Stored data
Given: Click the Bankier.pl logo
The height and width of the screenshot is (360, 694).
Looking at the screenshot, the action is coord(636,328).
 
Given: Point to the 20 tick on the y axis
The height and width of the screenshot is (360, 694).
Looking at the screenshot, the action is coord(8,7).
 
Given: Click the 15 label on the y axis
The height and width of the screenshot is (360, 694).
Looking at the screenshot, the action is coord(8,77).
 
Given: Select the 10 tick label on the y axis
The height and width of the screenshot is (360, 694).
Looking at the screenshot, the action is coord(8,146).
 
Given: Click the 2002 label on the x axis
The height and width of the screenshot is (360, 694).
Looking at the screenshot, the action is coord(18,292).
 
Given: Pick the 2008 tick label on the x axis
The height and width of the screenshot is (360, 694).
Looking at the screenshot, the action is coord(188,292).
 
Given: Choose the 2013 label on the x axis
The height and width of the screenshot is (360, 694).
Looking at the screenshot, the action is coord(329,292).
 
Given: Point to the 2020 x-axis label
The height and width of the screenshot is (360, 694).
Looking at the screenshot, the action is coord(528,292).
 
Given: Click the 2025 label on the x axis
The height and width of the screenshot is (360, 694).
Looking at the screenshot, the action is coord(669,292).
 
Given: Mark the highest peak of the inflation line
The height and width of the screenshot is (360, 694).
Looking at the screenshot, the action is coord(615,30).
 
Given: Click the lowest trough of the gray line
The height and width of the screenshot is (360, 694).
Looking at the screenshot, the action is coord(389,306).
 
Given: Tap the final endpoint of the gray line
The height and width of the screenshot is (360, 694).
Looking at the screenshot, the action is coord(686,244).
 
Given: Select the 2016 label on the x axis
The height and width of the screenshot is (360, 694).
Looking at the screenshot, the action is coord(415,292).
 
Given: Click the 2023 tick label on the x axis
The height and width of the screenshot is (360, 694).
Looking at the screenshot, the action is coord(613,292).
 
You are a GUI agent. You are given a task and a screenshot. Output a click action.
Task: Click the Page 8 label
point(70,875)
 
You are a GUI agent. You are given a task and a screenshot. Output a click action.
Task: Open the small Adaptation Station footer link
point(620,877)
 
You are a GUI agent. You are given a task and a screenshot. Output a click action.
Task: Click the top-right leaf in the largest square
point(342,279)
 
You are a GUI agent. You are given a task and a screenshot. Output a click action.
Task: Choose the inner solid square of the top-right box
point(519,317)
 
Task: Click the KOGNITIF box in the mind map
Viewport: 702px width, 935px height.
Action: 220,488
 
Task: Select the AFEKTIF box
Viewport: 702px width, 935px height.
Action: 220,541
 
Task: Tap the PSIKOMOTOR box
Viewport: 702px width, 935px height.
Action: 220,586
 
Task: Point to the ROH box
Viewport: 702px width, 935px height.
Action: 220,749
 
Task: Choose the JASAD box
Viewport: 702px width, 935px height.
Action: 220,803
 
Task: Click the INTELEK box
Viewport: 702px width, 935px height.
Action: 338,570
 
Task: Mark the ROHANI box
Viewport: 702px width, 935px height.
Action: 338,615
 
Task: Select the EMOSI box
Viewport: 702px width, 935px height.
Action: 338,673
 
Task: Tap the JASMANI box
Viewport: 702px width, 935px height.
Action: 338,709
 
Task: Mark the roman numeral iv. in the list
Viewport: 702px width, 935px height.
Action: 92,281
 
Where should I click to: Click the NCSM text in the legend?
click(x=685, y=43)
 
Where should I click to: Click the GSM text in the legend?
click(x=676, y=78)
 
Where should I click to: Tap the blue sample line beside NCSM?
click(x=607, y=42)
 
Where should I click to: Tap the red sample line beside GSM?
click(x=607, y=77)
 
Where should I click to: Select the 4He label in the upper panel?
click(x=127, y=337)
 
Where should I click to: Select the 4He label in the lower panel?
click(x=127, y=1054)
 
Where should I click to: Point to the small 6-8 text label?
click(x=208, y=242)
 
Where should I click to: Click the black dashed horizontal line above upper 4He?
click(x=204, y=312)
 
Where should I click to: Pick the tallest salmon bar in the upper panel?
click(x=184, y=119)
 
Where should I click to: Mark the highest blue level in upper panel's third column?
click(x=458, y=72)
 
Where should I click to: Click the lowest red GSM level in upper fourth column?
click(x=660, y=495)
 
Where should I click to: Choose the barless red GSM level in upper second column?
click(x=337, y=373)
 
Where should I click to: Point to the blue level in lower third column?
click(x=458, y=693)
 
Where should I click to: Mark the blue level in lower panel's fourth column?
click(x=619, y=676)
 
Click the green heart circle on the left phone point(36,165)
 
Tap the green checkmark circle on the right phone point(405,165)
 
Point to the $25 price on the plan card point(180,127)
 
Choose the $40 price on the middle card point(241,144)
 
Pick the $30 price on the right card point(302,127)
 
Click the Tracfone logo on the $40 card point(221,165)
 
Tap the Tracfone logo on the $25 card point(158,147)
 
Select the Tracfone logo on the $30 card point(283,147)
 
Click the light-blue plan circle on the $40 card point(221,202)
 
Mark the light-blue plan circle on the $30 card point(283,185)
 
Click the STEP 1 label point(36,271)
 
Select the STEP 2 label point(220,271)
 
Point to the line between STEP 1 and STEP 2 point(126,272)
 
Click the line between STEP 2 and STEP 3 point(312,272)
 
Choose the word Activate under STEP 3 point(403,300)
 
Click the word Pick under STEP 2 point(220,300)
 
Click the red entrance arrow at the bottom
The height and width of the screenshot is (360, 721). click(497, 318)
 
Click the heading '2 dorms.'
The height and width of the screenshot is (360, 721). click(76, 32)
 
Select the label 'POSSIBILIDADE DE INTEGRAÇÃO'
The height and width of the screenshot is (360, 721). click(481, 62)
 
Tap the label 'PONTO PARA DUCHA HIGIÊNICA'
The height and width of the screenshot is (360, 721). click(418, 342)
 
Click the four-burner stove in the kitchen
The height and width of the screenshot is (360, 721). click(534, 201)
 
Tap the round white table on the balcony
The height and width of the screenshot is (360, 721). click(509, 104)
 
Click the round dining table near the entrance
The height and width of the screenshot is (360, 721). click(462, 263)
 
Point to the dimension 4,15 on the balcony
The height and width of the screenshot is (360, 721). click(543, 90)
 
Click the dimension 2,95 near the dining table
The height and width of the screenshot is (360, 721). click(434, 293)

> _Exercise details_
Reproduce verbatim the entries from the line containing "Where should I click to: Tap the red" through the line containing "click(x=204, y=312)", including both of those lines.

> _Complete answer_
Where should I click to: Tap the red sample line beside GSM?
click(x=607, y=77)
 
Where should I click to: Select the 4He label in the upper panel?
click(x=127, y=337)
 
Where should I click to: Select the 4He label in the lower panel?
click(x=127, y=1054)
 
Where should I click to: Point to the small 6-8 text label?
click(x=208, y=242)
 
Where should I click to: Click the black dashed horizontal line above upper 4He?
click(x=204, y=312)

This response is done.